# ROWS
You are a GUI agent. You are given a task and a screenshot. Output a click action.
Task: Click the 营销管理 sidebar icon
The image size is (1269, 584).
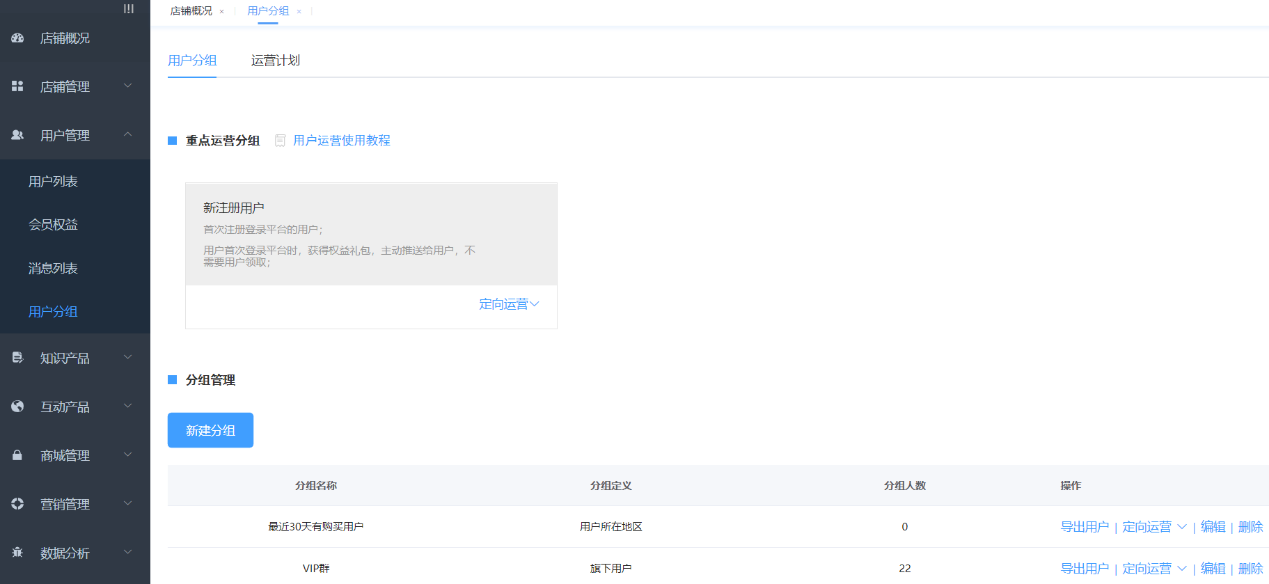tap(17, 504)
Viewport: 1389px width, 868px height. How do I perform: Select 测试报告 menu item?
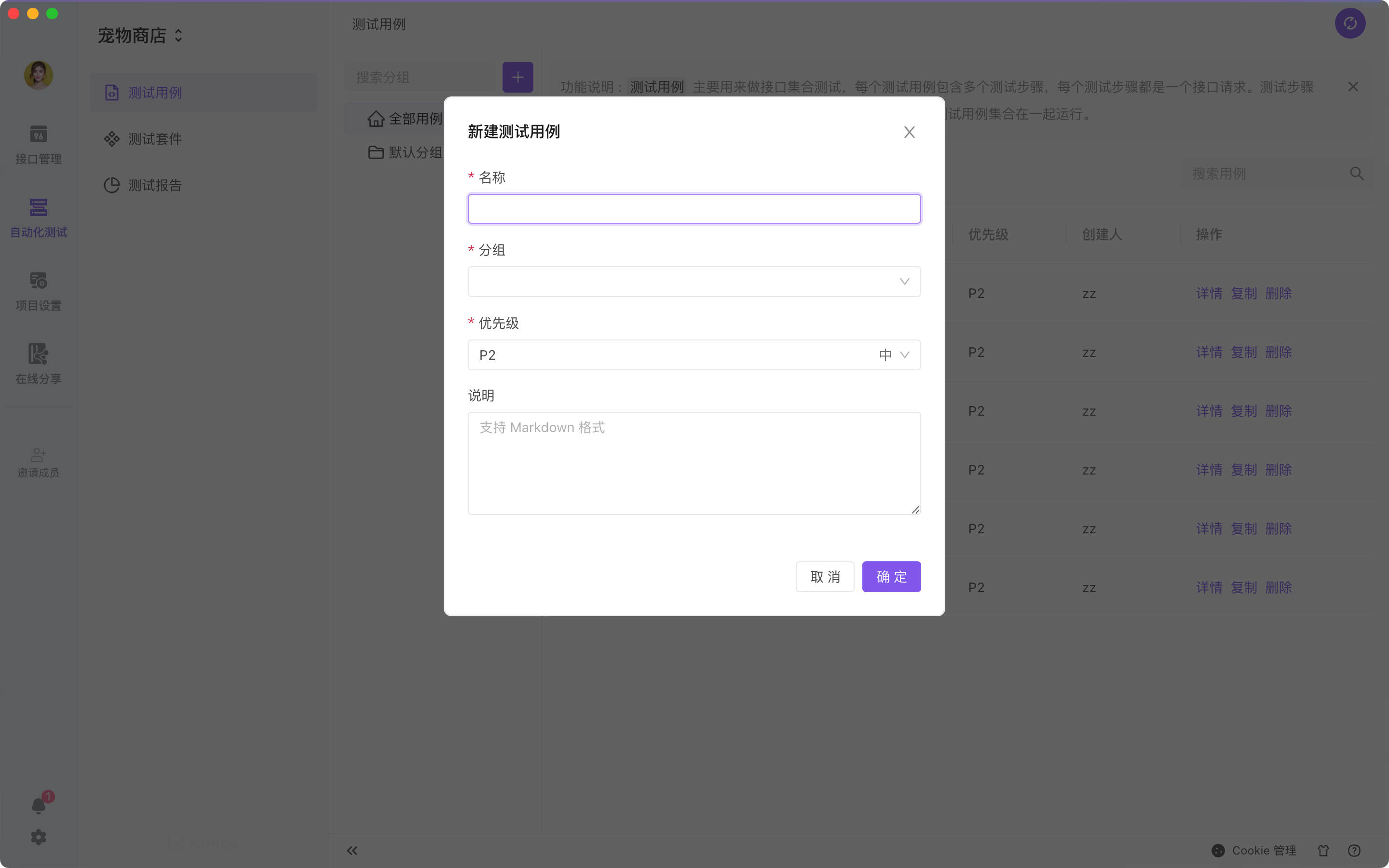point(154,186)
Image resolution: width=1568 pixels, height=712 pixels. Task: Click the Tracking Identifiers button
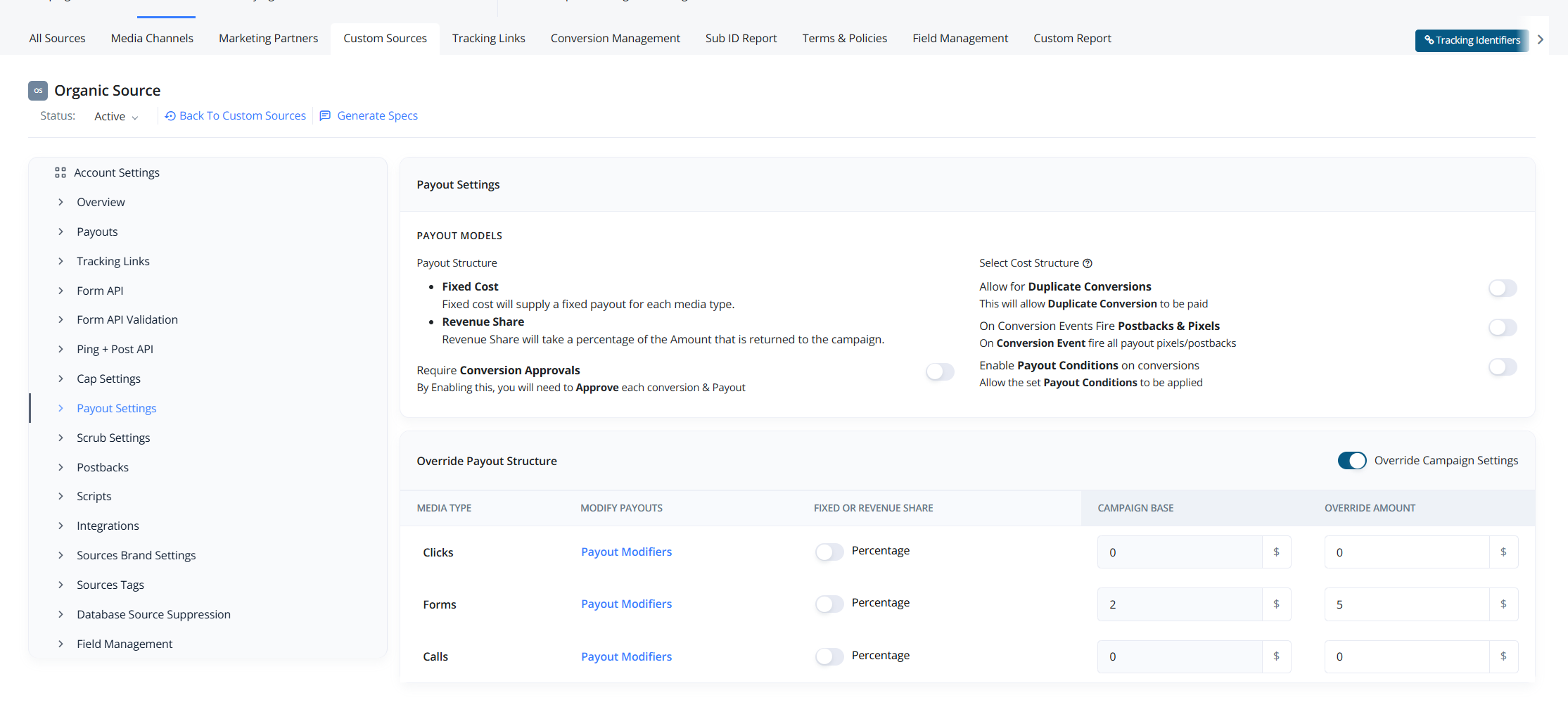pyautogui.click(x=1472, y=40)
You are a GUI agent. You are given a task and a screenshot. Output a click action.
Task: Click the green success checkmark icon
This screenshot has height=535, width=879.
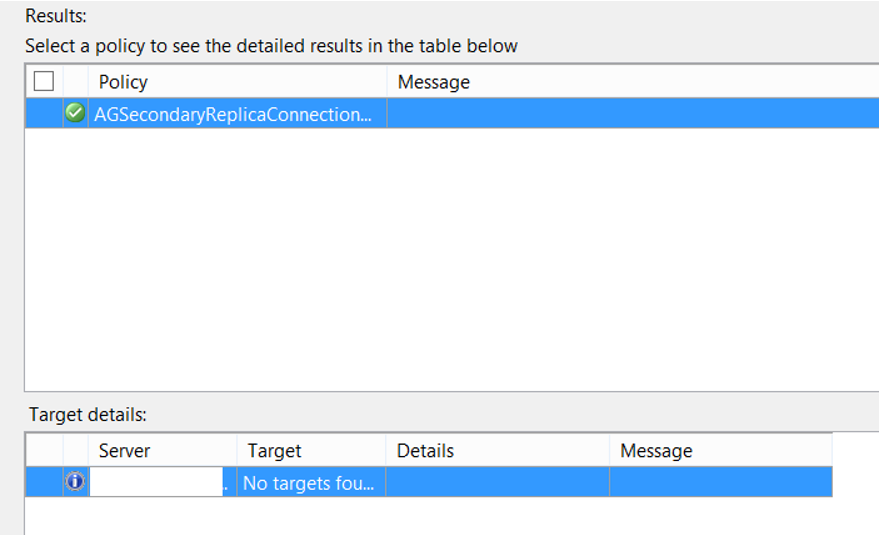tap(75, 113)
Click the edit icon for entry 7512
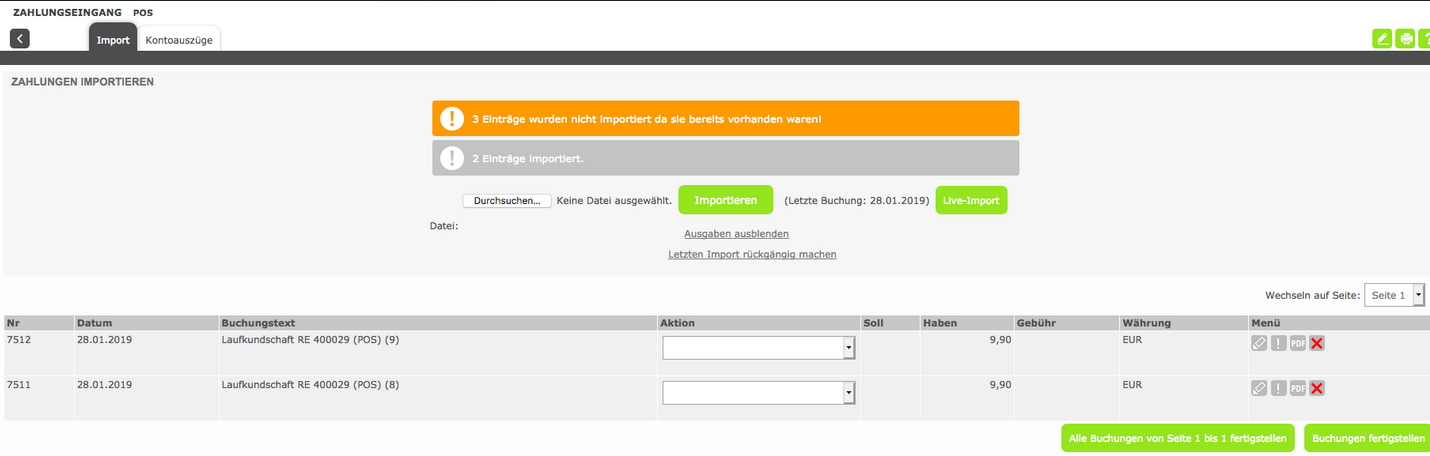 pos(1260,343)
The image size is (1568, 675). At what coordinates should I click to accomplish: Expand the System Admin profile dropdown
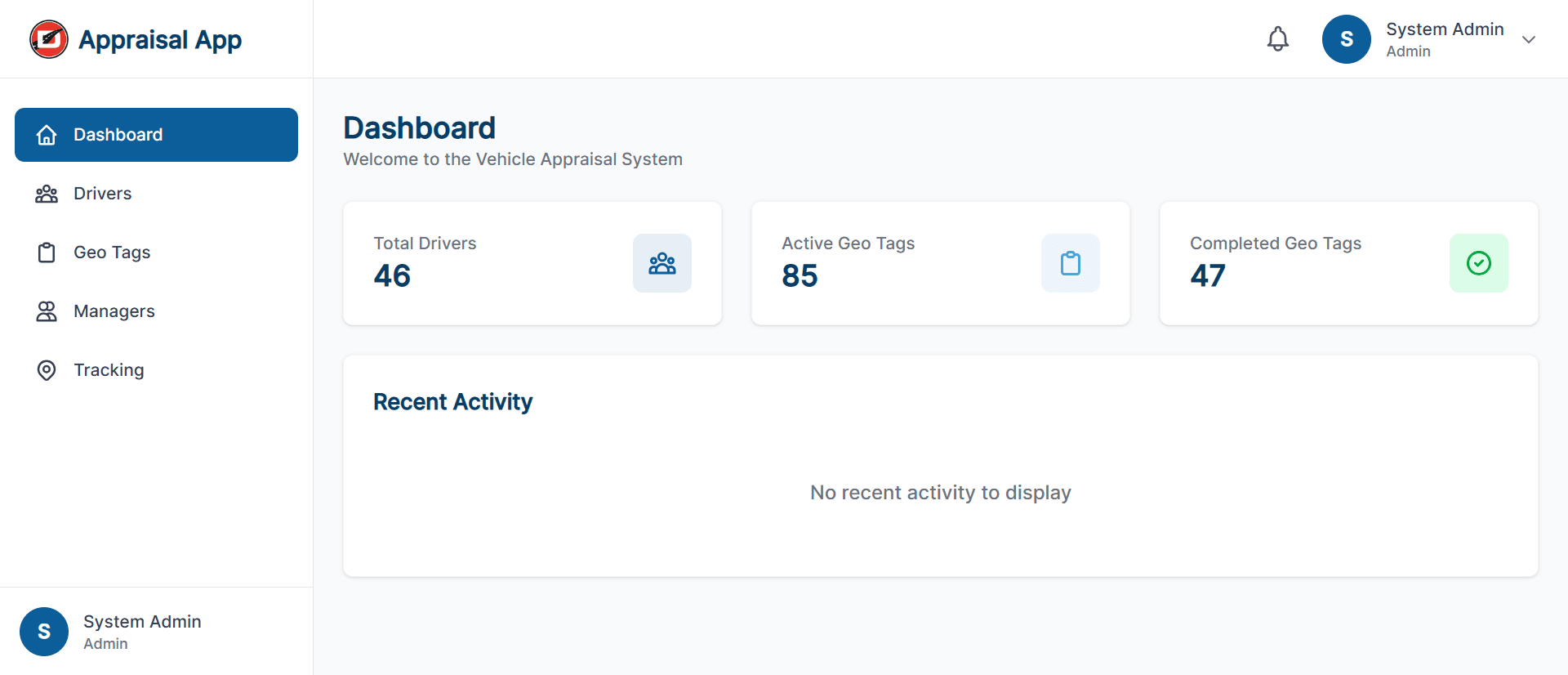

# THE REQUEST
Select each line in the rows above that contains the string "icon". Case matters.

# ANSWER TO THE EXERCISE
Task: Click the 营销管理 sidebar icon
Task: Click the green success checkmark icon
Click the edit icon for entry 7512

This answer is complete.